News / Asia

Inter-Korean Family Reunions Take Emotional Toll

Jang Choon, 82, who was one of the participants in the latest inter-Korean reunion for families separated by the 1950-53 Korean War poses at his house in Namyangju, South Korea, March 9, 2014.
Jang Choon, 82, who was one of the participants in the latest inter-Korean reunion for families separated by the 1950-53 Korean War poses at his house in Namyangju, South Korea, March 9, 2014.
A number of South Koreans who participated in the latest round of inter-Korean family reunion ceremonies say they are suffering from emotional aftereffects, including depression.

“The first 20 days or so after the reunion were the hardest,” 81-year-old Hoon Jang told the VOA Korean Service. “I have been taking mood stabilizers and that helped a lot.”

Jang was able to reconnect with his brother and sister at the event.

The 19th inter-Korean family reunion was coordinated by the Red Cross and wrapped up February 25.

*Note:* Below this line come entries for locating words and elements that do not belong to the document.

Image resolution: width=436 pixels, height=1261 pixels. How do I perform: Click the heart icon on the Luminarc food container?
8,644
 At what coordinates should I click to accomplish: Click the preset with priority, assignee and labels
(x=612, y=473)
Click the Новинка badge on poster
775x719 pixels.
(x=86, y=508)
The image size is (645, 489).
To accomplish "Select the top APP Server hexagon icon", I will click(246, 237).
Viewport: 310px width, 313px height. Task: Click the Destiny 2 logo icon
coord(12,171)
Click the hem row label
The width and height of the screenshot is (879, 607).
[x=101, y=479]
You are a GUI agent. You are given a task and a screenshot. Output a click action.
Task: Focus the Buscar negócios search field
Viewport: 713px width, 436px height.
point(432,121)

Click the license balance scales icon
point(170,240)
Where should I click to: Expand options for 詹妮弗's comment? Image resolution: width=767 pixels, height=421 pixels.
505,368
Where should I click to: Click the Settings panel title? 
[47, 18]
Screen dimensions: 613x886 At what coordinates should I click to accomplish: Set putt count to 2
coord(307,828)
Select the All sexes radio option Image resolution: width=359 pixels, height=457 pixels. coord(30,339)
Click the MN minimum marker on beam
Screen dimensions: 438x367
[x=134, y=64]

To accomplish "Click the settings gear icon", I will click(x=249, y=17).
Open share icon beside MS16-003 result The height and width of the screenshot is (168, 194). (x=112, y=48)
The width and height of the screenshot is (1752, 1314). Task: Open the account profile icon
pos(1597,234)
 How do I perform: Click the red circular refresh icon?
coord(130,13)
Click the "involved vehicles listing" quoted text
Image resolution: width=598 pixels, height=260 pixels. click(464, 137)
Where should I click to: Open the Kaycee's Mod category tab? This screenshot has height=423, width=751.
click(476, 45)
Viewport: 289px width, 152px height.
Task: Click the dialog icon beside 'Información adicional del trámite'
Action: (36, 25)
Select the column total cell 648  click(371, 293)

Hundreds of Koreans from both sides of the border met long-lost relatives for the first time in six decades at North Korea’s scenic Mount Kumgang resort.

Psychological damage

Almost half of the 439 South Korean participants said they are having difficulty leading their daily lives.

The biggest hurdle cited is the thought of not being able to see their loved ones again. Other reasons include a sense of powerlessness stemming from the fact that they cannot do anything to help their relatives in the North.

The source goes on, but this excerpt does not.